Fan and her team approached this problem from a different perspective. Drawing on their prior work evaluating robotic systems, they developed an experimental design framework to identify the most informative scenarios, which human stakeholders would then evaluate more closely.
Their two-part system, called Scalable Experimental Design for System-level Ethical Testing (SEED-SET), incorporates quantitative metrics and ethical criteria. It can identify scenarios that effectively meet measurable requirements and align well with human values, and vice versa.
“We don’t want to spend all our resources on random evaluations. So, it is very important to guide the framework toward the test cases we care the most about,” Li says.
Importantly, SEED-SET does not need pre-existing evaluation data, and it adapts to multiple objectives.
For instance, a power grid may have several user groups, including a large rural community and a data center. While both groups may want low-cost and reliable power, each group’s priority from an ethical perspective may vary widely.
These ethical criteria may not be well-specified, so they can’t be measured analytically.
The power grid operator wants to find the most cost-effective strategy that best meets the subjective ethical preferences of all stakeholders.
SEED-SET tackles this challenge by splitting the problem into two, following a hierarchical structure. An objective model considers how the system performs on tangible metrics like cost. Then a subjective model that considers stakeholder judgements, like perceived fairness, builds on the objective evaluation.
“The objective part of our approach is tied to the AI system, while the subjective part is tied to the users who are evaluating it. By decomposing the preferences in a hierarchical fashion, we can generate the desired scenarios with fewer evaluations,” Parashar says.
Encoding subjectivity
To perform the subjective assessment, the system uses an LLM as a proxy for human evaluators. The researchers encode the preferences of each user group into a natural language prompt for the model.
The LLM uses these instructions to compare two scenarios, selecting the preferred design based on the ethical criteria.
“After seeing hundreds or thousands of scenarios, a human evaluator can suffer from fatigue and become inconsistent in their evaluations, so we use an LLM-based strategy instead,” Parashar explains.
SEED-SET uses the selected scenario to simulate the overall system (in this case, a power distribution strategy).
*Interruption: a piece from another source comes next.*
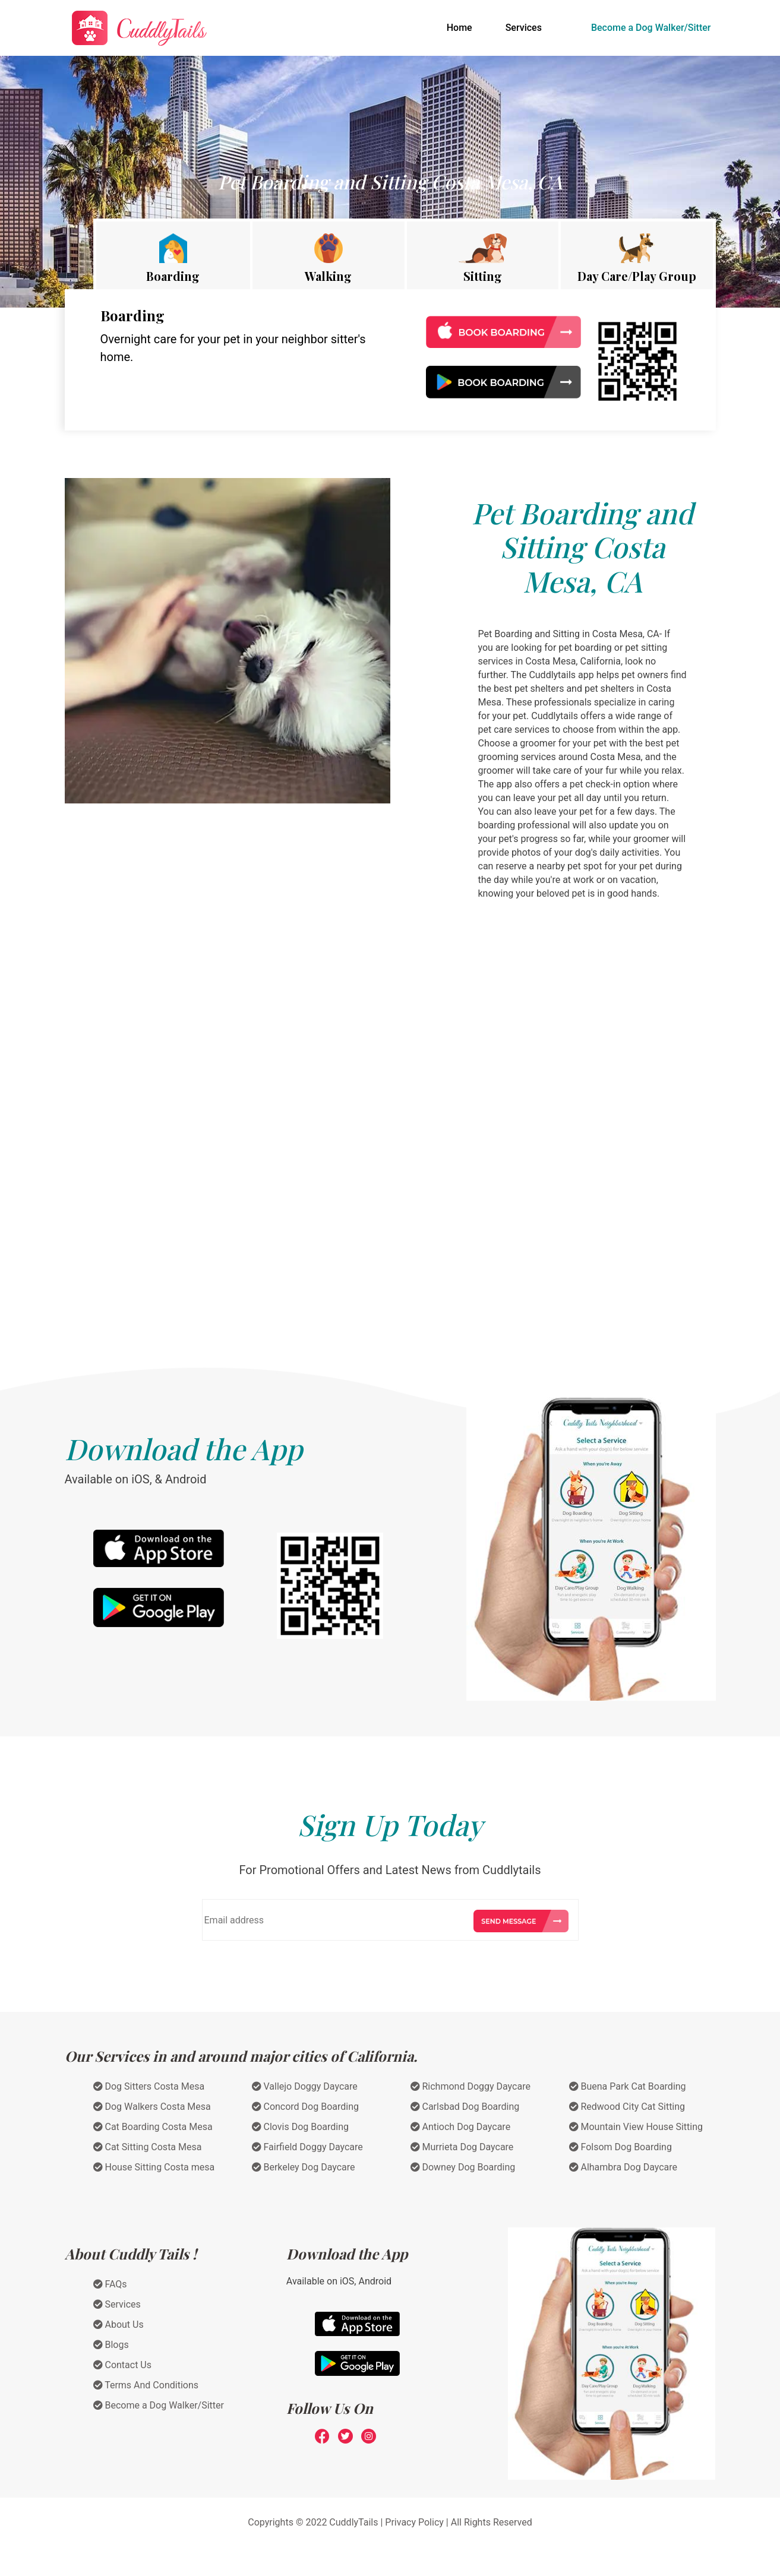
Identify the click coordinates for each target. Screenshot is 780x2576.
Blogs (111, 2344)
These simulation results guide its search for the next best candidate scenario to test.
In the end, SEED-SET intelligently selects the most representative scenarios that either meet or are not aligned with objective metrics and ethical criteria. In this way, users can analyze the performance of the AI system and adjust its strategy.
For instance, SEED-SET can pinpoint cases of power distribution that prioritize higher-income areas during periods of peak demand, leaving underprivileged neighborhoods more prone to outages.
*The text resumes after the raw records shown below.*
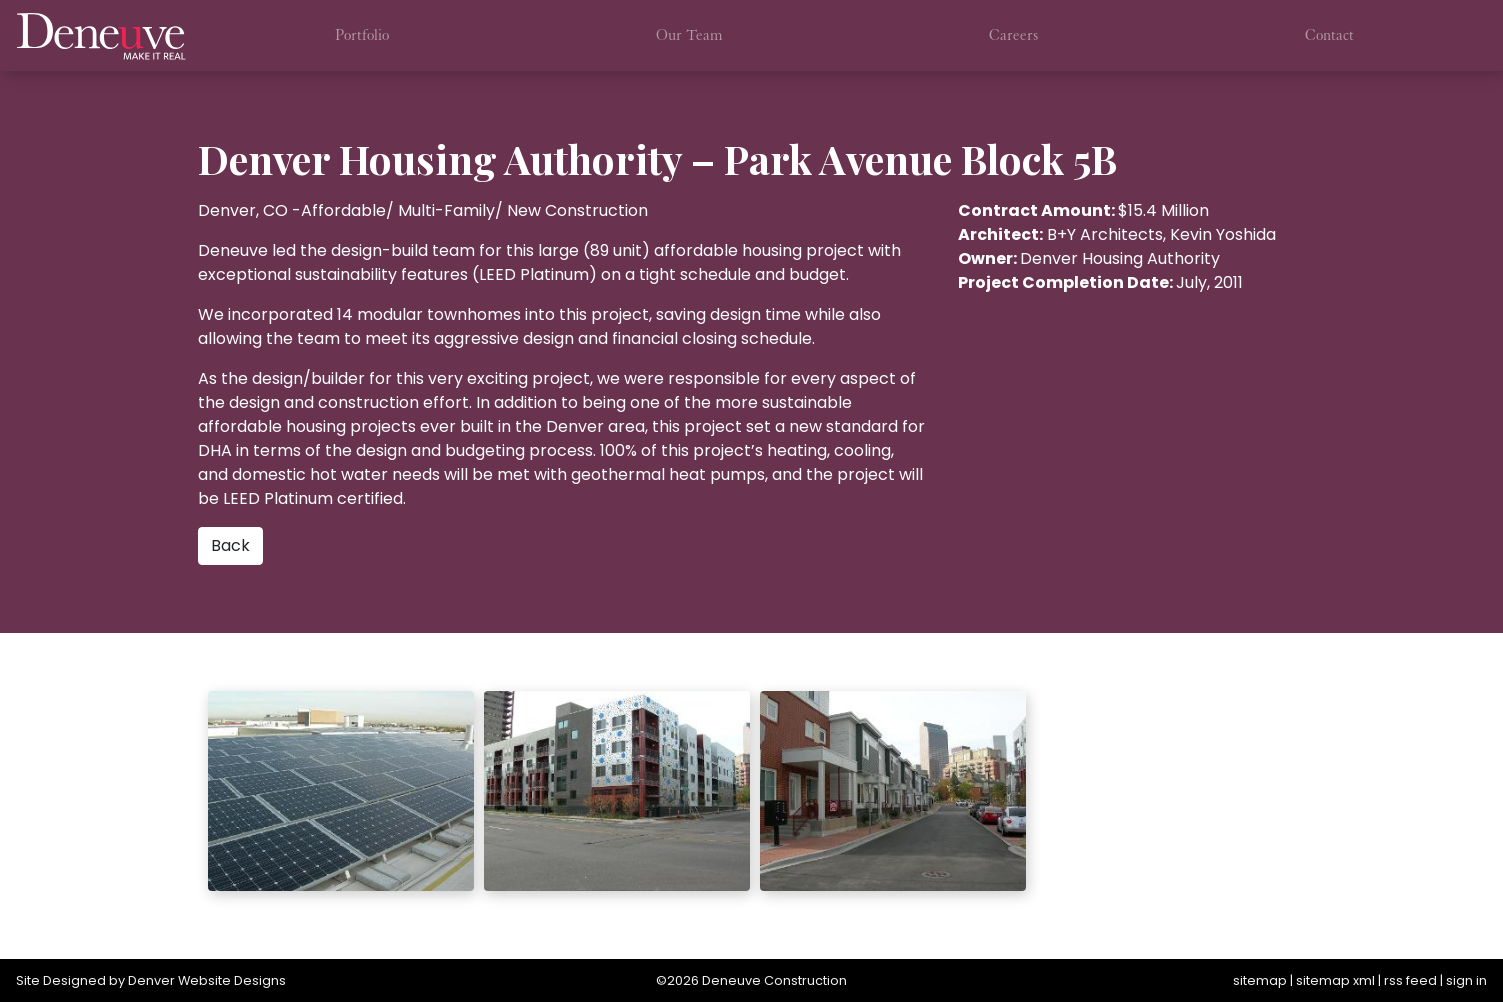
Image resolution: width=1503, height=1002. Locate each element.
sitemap (1260, 980)
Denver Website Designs (207, 980)
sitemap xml (1335, 980)
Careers (1013, 35)
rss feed (1410, 980)
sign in (1466, 980)
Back (230, 545)
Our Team (689, 35)
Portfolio (362, 35)
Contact (1329, 35)
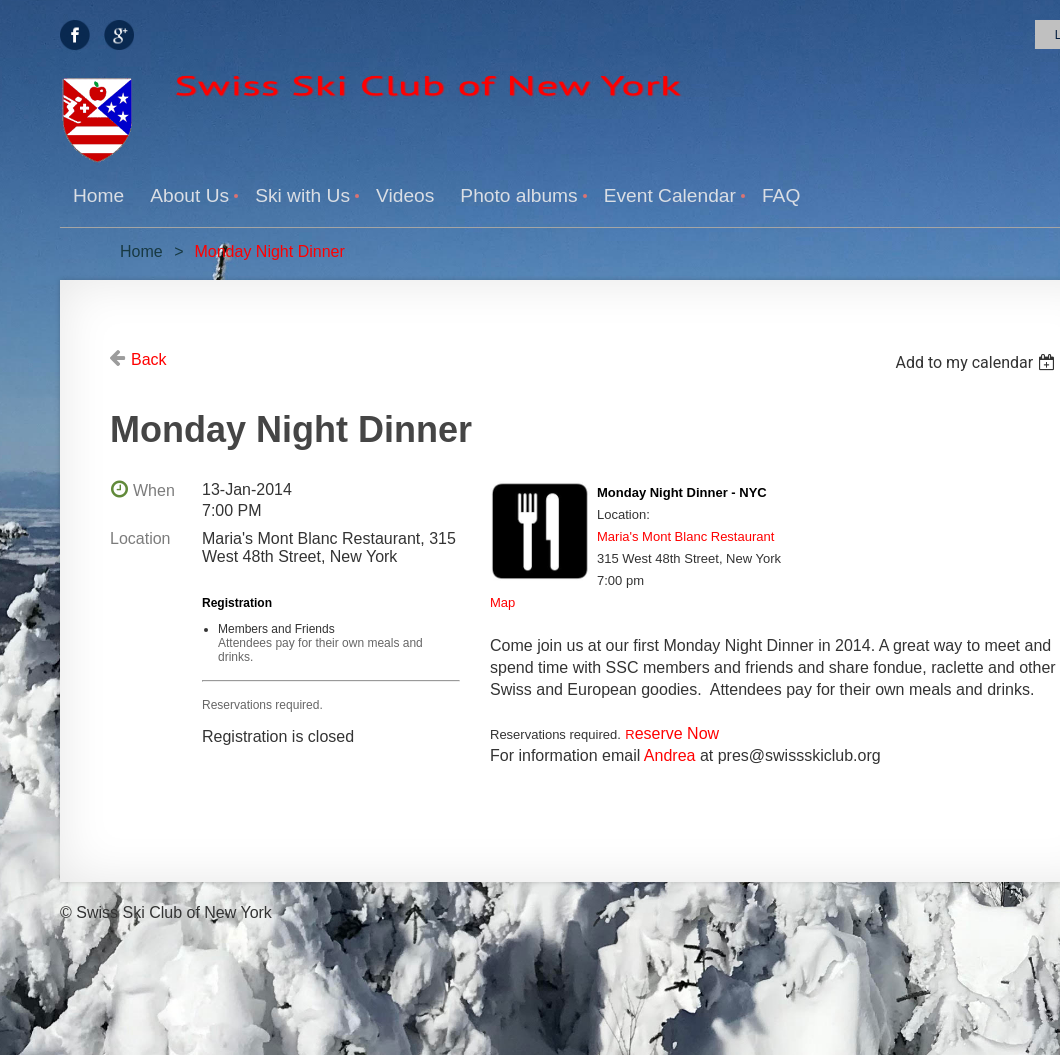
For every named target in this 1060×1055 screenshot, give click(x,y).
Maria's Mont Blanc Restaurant (685, 536)
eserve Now (672, 733)
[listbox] (977, 362)
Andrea (670, 755)
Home (141, 251)
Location (140, 538)
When (154, 490)
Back (149, 359)
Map (502, 602)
To test SEED-SET, the researchers evaluated realistic autonomous systems, like an AI-driven power grid and an urban traffic routing system. They measured how well the generated scenarios aligned with ethical criteria.
The system generated more than twice as many optimal test cases as the baseline strategies in the same amount of time, while uncovering many scenarios other approaches overlooked.
“As we shifted the user preferences, the set of scenarios SEED-SET generated changed drastically. This tells us the evaluation strategy responds well to the preferences of the user,” Parashar says.
To measure how useful SEED-SET would be in practice, the researchers will need to conduct a user study to see if the scenarios it generates help with real decision-making.
In addition to running such a study, the researchers plan to explore the use of more efficient models that can scale up to larger problems with more criteria, such as evaluating LLM decision-making.
This research was funded, in part, by the U.S. Defense Advanced Research Projects Agency.